New Zealand’s horticulture industry is set to receive NZ$38.5m (US$20m) from the country’s government to access imported plant varieties and breeding material.

The funding, which will be spread over the next four years, was announced as part of the New Zealand government’s 2020 budget.

The initiative also includes NZ$6.8m (US$4m) worth of investment from New Zealand's Ministry for Primary Industries (MPI) to secure greenhouse units for the imported material.

Damien O’Connor, agriculture minister of New Zealand, said this funding will allow the country’s horticulture industry stay ahead of international competition and focus on reaching new markets.

“This will help the high-performing sector to develop innovative high-value crops and cultivars, while protecting New Zealand from high-impact pests,” O’Connor said.

The budget is also set to address the issue of labour in horticulture and the impact of the coronavirus (Covid-19) pandemic by providing NZ$19.3m (US$11.5m) across the next four years to help the recently unemployed access training and work opportunities.

This initiative aims to place at least 10,000 New Zealanders in primary sector jobs, a sector that offers some fantastic career opportunities according to Mike Chapman, chief executive of HortNZ.

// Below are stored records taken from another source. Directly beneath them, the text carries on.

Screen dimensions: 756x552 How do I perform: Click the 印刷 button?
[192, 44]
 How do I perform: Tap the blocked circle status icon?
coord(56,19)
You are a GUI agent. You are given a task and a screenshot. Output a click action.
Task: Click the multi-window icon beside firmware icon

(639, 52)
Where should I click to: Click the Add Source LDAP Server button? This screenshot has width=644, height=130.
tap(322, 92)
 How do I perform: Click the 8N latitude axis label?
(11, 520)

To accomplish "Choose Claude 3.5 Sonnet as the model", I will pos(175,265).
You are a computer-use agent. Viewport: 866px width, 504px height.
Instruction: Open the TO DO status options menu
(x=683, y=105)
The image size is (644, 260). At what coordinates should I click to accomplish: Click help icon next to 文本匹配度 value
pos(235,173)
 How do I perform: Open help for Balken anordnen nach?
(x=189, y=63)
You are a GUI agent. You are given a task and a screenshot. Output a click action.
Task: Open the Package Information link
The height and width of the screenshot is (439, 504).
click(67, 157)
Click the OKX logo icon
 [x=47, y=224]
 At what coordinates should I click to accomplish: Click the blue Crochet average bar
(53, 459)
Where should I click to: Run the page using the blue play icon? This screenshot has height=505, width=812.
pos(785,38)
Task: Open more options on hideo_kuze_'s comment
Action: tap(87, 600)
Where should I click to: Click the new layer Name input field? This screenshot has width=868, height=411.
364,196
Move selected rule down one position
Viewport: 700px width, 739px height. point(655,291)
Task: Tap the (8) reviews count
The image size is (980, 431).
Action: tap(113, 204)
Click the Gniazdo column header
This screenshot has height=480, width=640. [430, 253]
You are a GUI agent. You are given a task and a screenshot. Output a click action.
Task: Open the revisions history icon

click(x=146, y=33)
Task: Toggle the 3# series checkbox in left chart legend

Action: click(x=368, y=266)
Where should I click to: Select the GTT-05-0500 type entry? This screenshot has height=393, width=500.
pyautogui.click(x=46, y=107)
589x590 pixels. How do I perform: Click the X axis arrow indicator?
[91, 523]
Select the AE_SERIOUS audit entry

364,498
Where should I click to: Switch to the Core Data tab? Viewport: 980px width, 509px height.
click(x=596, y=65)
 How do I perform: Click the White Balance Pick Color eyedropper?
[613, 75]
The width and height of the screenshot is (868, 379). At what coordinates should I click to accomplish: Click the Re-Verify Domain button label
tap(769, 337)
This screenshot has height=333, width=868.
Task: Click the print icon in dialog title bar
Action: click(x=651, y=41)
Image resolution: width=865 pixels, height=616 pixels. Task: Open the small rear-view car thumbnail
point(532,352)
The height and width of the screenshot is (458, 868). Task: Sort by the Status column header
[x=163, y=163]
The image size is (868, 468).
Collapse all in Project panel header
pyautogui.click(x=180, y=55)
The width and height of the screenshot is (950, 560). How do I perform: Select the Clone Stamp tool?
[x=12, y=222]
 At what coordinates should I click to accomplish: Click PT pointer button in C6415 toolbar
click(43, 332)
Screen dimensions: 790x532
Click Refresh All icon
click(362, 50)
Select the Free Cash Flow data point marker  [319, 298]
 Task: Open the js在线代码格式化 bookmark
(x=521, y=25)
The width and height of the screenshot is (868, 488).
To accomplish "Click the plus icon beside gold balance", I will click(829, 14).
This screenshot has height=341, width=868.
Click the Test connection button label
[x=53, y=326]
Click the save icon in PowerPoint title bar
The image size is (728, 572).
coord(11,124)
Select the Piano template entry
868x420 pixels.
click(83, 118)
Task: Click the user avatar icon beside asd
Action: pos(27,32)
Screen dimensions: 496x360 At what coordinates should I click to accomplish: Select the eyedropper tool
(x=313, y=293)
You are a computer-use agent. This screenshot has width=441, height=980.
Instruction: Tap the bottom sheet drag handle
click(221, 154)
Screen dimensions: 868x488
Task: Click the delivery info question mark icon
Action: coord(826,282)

“We’re really keen to see as many kiwis as possible join horticulture as part of New Zealand’s economic and social recovery,” Chapman said.

“At the same time, we will still need skilled workers from the Pacific under the Recognised Seasonal Employer (RSE) scheme, particularly as we will not have the backpacker community to fill gaps,” added Chapman.

‘The RSE scheme has played a key role in our industry’s expansion over the past decade, which in turn, has created hundreds of jobs for kiwis. We do not see that situation changing.”